KD: You just made a difference. You said the consciousness manifesting the world moment by moment is different from the awareness of that light that's lighting that up.

 

AD: Exactly! The unchanging consciousness within the changing consciousness. Or if you want to put it the other way around I don't care. But you have these two together.

 

KD: And that's what has to be. . .

 

AD: That's what you have to understand.

 

KD: The soul's nature is constituted of this dual nature, the consciousness that brings the world moment by moment. . .

 

AD: No, no, no. The nature of the soul's consciousness is abiding. It doesn't change. The continuity and identity of the subjective factor has to remain all the time. You don't get rid of that.

 

KD: But I thought the Nous is in the Soul, the highest we ever get in the I AM principle is the Intellectual Principle within the Soul and that is what we're calling the World-Idea and that constitutes the nature or the essence of Soul.

 

AD: No. That doesn't constitute the essence of soul. That's what takes place within the soul. That's what's manifested within the soul, is the Nous or the World-Mind and the World-Idea. But the soul isn't of that nature.

 

VM: Let him go.

 

AD: Go ahead.

 

RG: Given that background, the question is still there. This soul is twofold: the unchanging light which is eternal and is always what it is, and this emanent which is associated with the World-Idea and is in. . .

 

AD: There you're not speaking about the twofold-ness of its essence.

 

RG: You're not?

 

AD: No.
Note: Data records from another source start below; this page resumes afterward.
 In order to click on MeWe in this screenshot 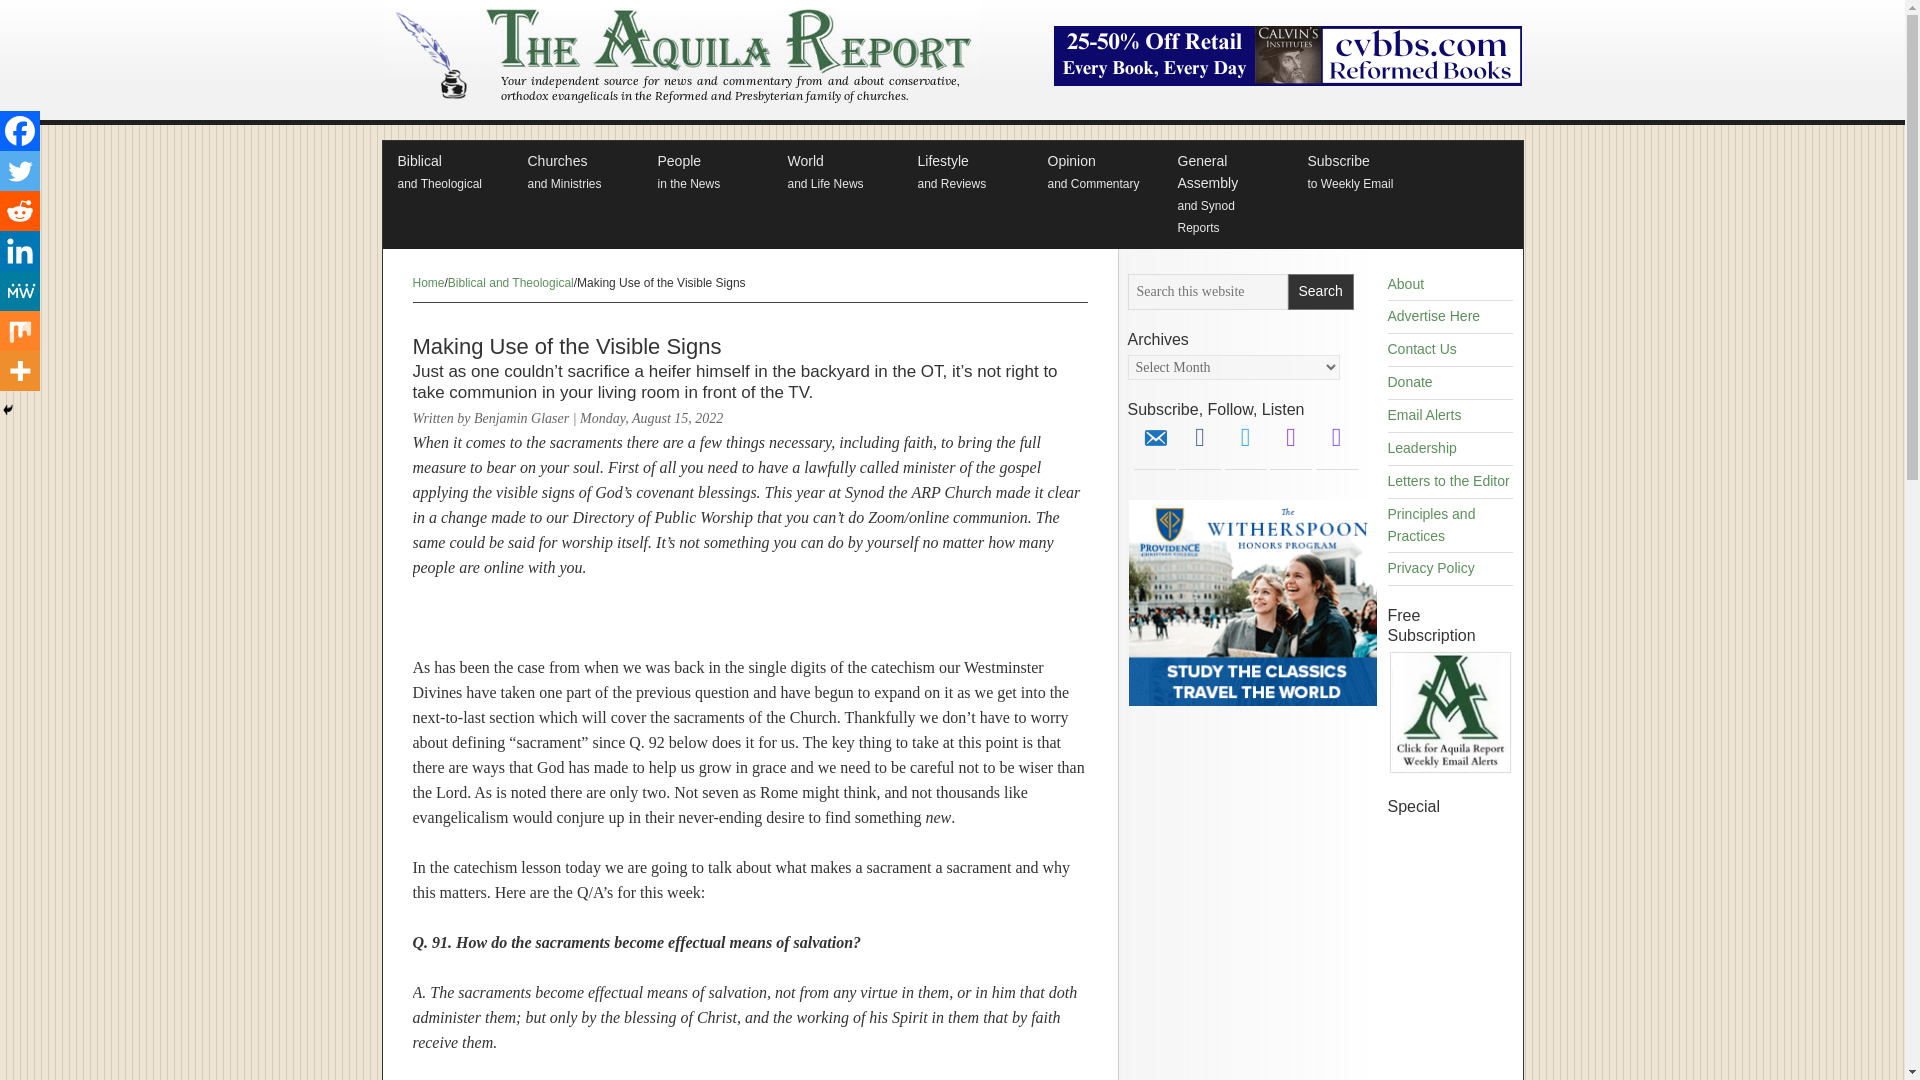, I will do `click(576, 173)`.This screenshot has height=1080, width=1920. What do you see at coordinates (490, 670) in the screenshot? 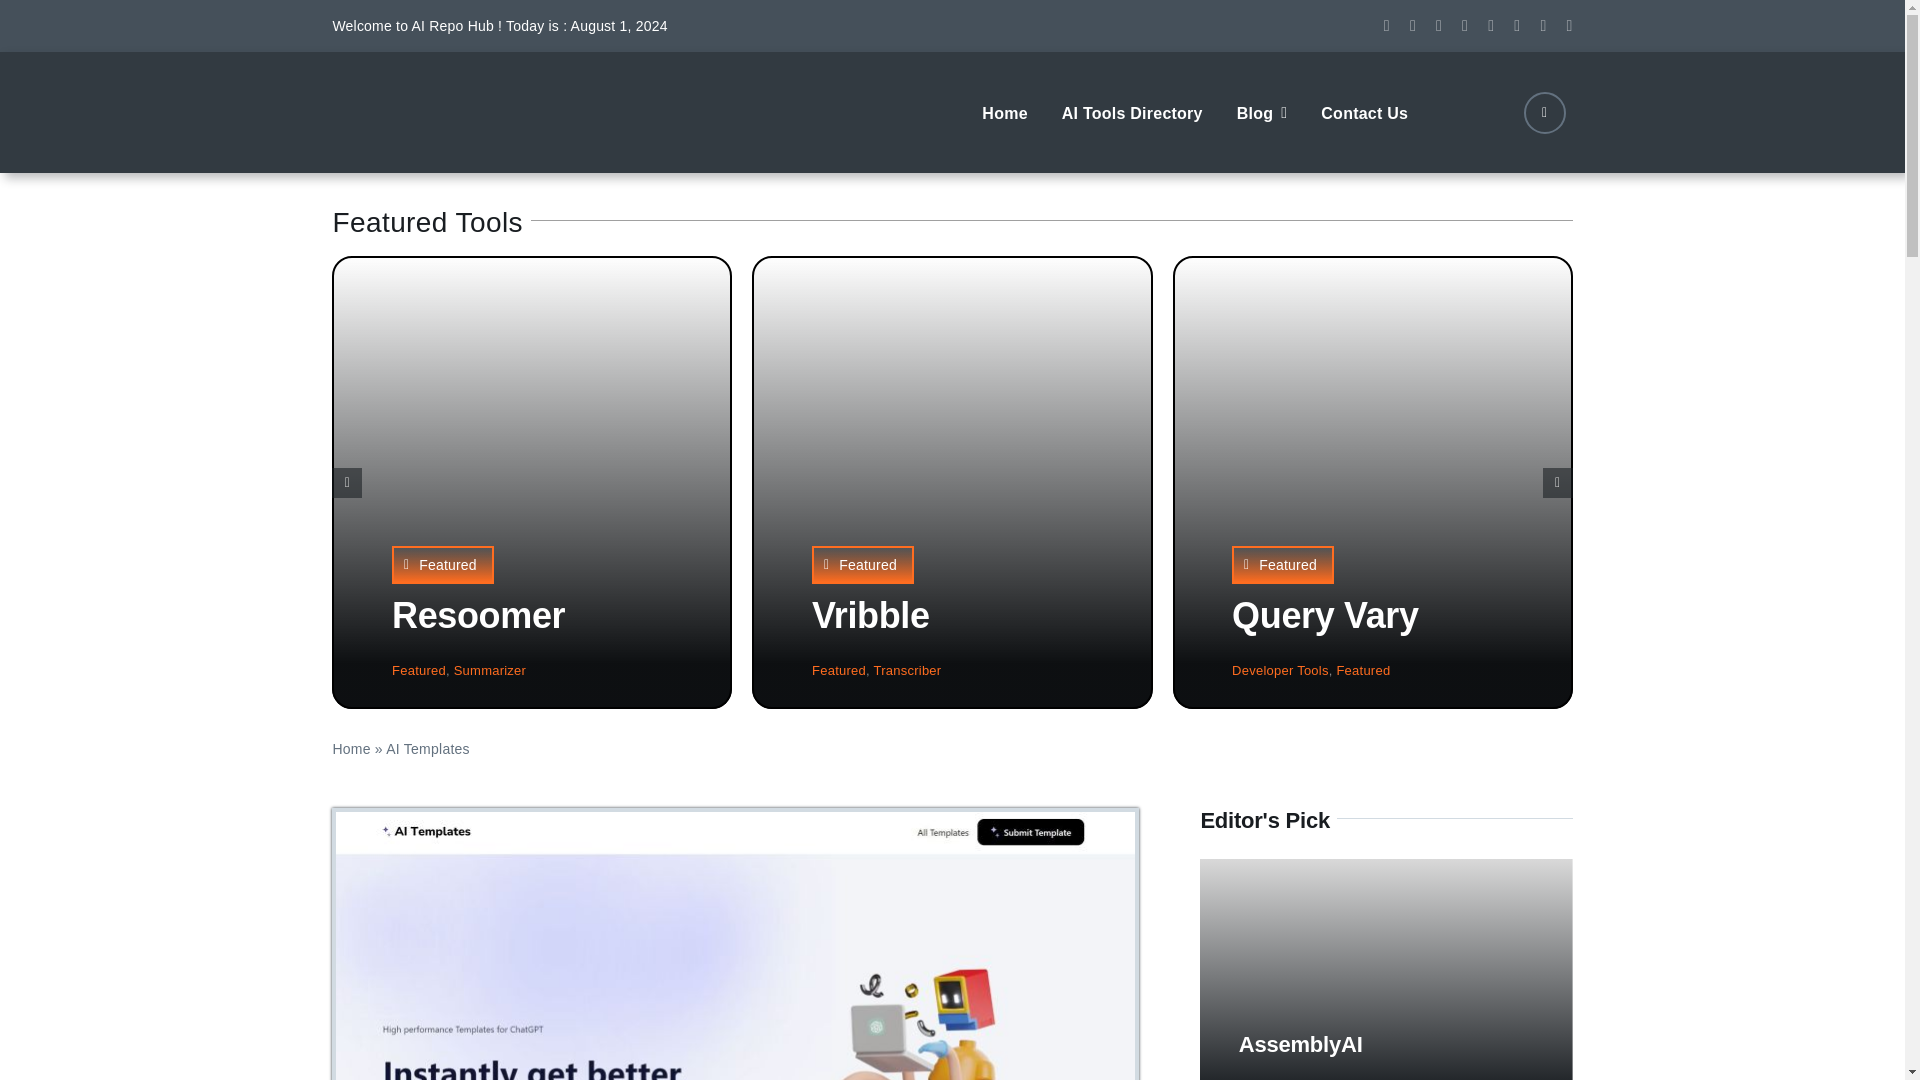
I see `Summarizer` at bounding box center [490, 670]. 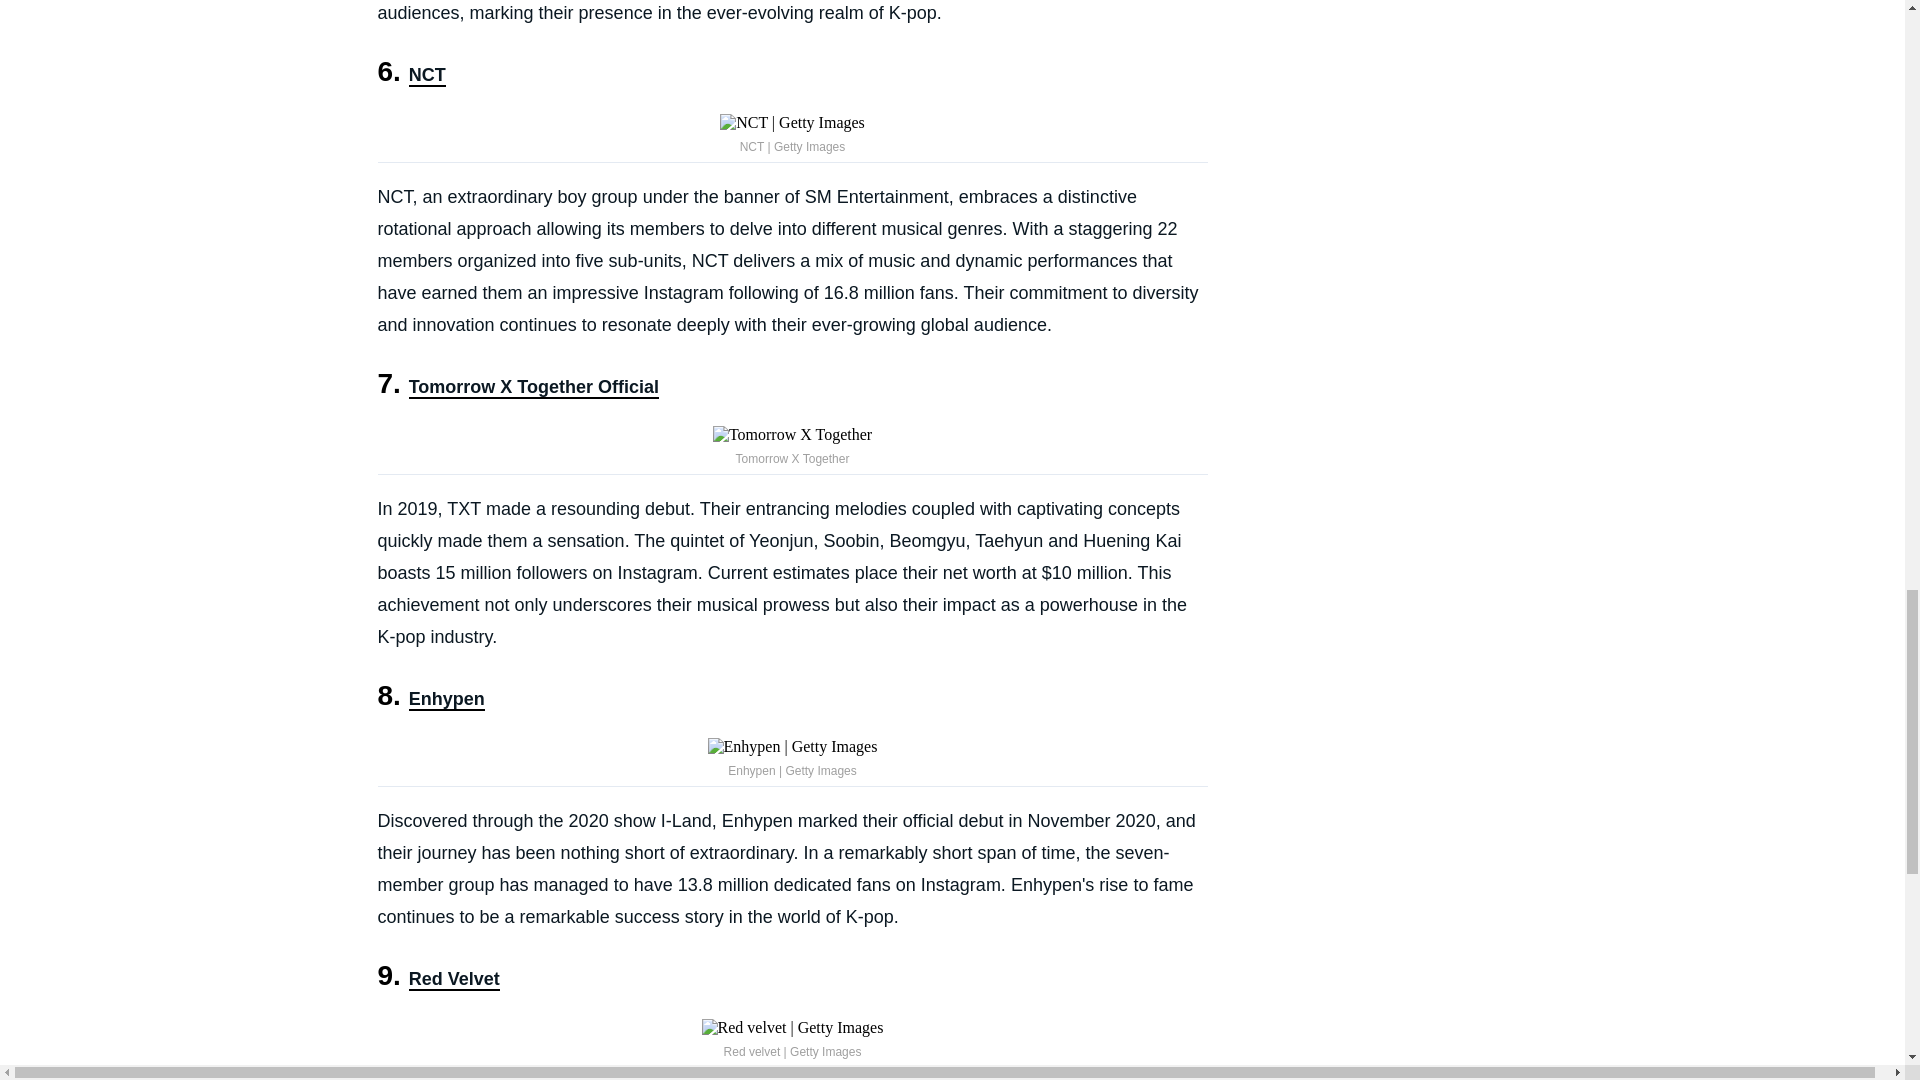 I want to click on NCT, so click(x=426, y=76).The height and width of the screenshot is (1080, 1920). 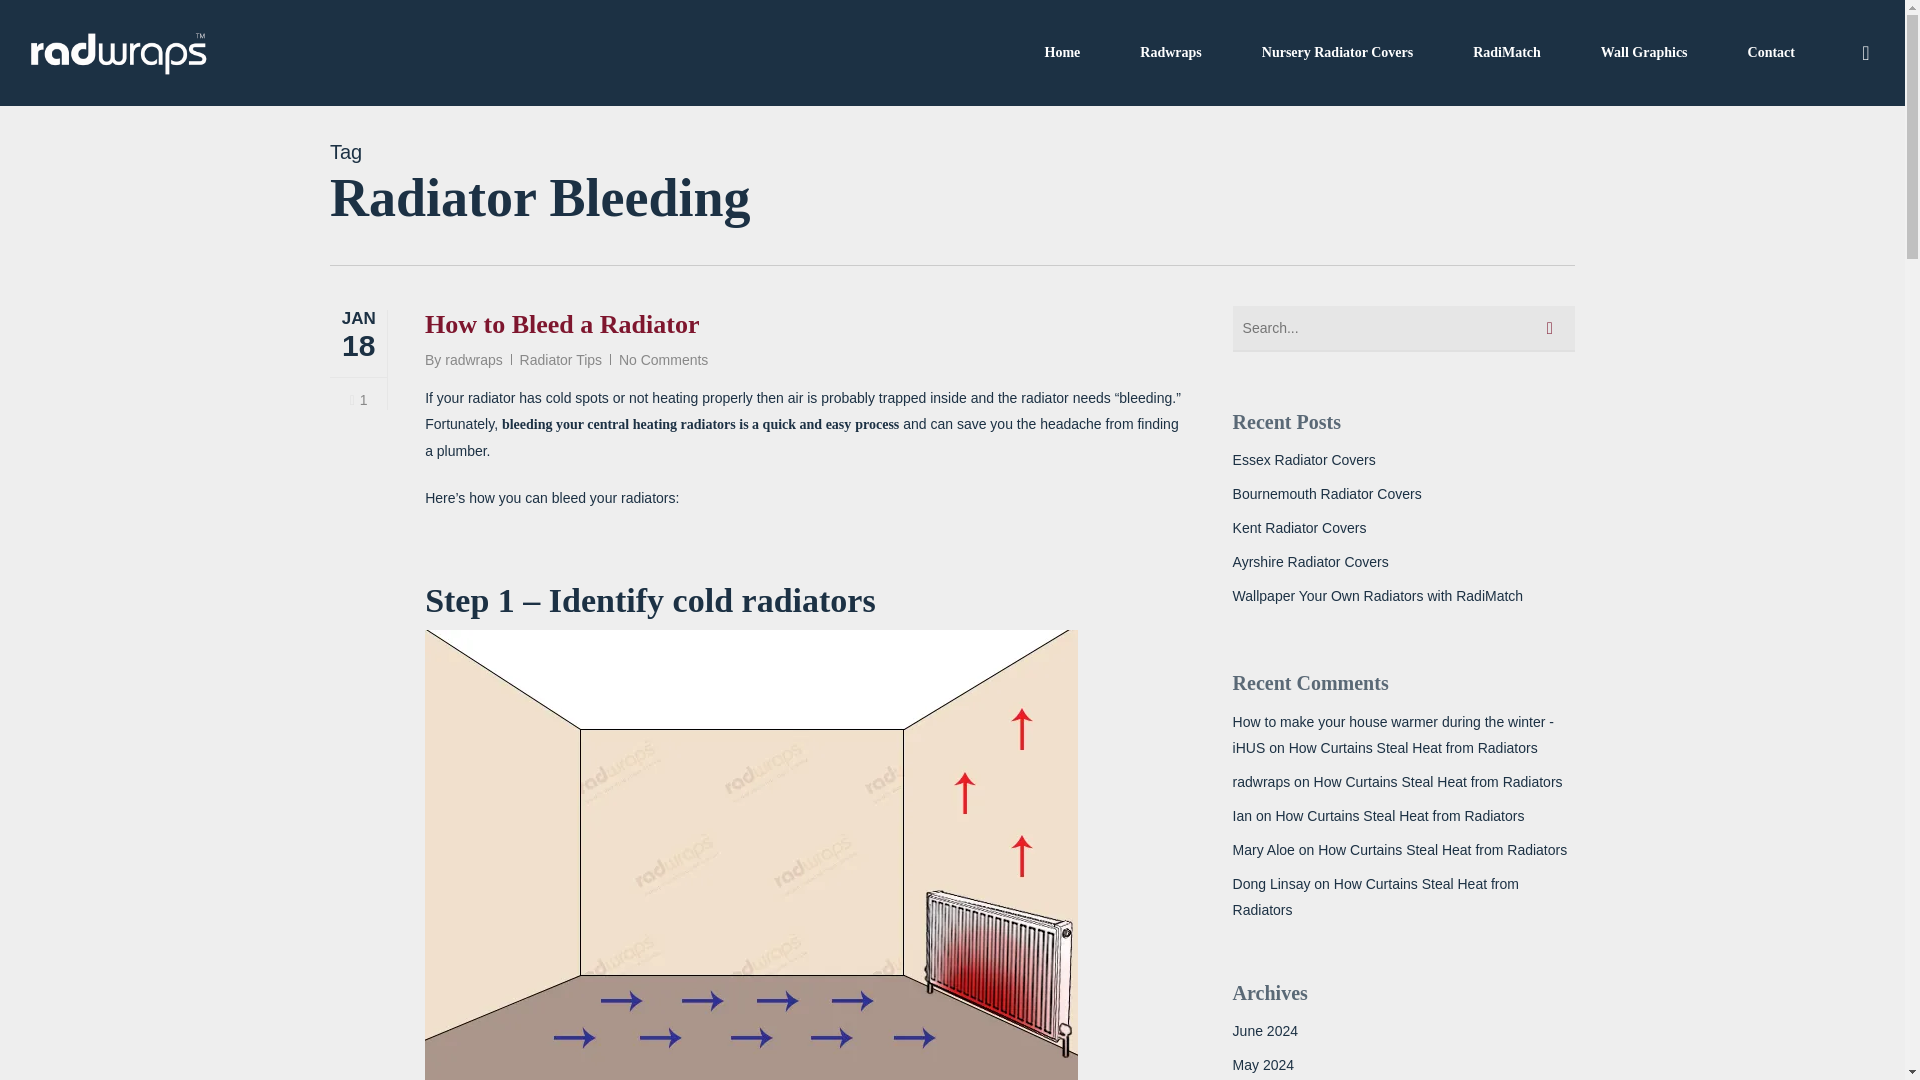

Is the essence twofold?

 

RG: I don't think so.

 

AD: No, the essence is identical. This embodying soul that we speak about as embodying soul, its essence must be that of the nature of the transcendant.

 

AS: One essence of soul.

 

AD: Yes, one essence. The essence is one.

 

AS: And therefore when we speak about enlightenment we can't say that either the transcendant soul or the embodying soul is enlightened. . .

 

AD: Exactly.

 

AS: It's the soul that's enlightened.

 

AD: That's why Atmananda told this man who had. . . (tape turns while he speaks.)